DATA FOR PROCESSING Start Marker

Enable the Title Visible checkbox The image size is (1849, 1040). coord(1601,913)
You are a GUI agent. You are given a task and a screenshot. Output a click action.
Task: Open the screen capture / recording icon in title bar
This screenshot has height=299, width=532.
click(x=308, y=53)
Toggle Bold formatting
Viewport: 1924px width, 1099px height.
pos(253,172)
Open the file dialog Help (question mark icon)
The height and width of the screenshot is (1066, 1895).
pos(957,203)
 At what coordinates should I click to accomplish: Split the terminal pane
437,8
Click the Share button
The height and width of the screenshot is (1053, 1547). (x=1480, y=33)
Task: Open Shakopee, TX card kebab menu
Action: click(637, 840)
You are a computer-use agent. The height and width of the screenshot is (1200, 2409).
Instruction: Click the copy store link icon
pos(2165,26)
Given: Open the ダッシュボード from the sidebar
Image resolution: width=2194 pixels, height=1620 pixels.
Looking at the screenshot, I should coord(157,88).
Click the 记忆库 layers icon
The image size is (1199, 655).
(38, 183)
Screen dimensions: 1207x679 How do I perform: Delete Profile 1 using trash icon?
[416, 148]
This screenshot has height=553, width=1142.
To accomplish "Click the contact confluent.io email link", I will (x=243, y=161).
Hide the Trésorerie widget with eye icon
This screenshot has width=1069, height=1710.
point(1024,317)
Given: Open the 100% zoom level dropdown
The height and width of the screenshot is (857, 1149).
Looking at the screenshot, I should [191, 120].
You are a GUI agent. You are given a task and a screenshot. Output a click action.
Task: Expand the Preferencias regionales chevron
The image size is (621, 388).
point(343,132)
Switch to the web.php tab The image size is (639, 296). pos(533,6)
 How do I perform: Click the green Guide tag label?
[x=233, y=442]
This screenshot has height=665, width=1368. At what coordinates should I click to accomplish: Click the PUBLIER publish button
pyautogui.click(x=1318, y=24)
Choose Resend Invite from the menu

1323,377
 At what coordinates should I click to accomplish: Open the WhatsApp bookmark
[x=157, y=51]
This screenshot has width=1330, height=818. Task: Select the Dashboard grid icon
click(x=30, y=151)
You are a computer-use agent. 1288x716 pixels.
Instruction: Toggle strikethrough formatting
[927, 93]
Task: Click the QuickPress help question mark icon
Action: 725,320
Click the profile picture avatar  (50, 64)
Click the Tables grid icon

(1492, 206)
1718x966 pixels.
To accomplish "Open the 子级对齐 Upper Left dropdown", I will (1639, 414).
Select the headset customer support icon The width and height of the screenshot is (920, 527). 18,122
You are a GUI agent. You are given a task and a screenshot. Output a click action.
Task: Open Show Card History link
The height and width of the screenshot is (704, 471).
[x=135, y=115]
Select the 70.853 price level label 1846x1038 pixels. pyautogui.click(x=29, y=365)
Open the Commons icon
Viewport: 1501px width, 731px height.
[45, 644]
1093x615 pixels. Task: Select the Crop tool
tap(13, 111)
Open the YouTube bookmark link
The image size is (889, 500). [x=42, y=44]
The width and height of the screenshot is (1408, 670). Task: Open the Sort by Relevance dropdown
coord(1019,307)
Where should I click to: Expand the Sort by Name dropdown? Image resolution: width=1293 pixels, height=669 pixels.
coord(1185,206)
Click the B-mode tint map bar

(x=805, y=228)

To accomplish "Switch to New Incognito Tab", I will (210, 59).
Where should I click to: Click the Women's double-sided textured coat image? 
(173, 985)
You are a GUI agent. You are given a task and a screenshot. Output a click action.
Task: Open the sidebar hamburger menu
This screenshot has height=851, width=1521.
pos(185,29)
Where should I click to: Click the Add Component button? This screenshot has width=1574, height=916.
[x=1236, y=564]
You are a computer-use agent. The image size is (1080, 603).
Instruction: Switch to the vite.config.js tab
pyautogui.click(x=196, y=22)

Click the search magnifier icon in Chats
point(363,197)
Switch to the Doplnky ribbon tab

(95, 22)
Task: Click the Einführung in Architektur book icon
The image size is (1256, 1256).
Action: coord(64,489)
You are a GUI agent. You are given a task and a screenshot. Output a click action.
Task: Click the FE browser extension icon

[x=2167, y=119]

DATA FOR PROCESSING End Marker

→ **WHAT THE TASK REQUIRES**:
Return each line from the data where the string "computer" can be found.

→ **RESPONSE AREA**:
You are a computer-use agent. The height and width of the screenshot is (1200, 2409).
You are a computer-use agent. 1288x716 pixels.
You are a computer-use agent. The image size is (1080, 603).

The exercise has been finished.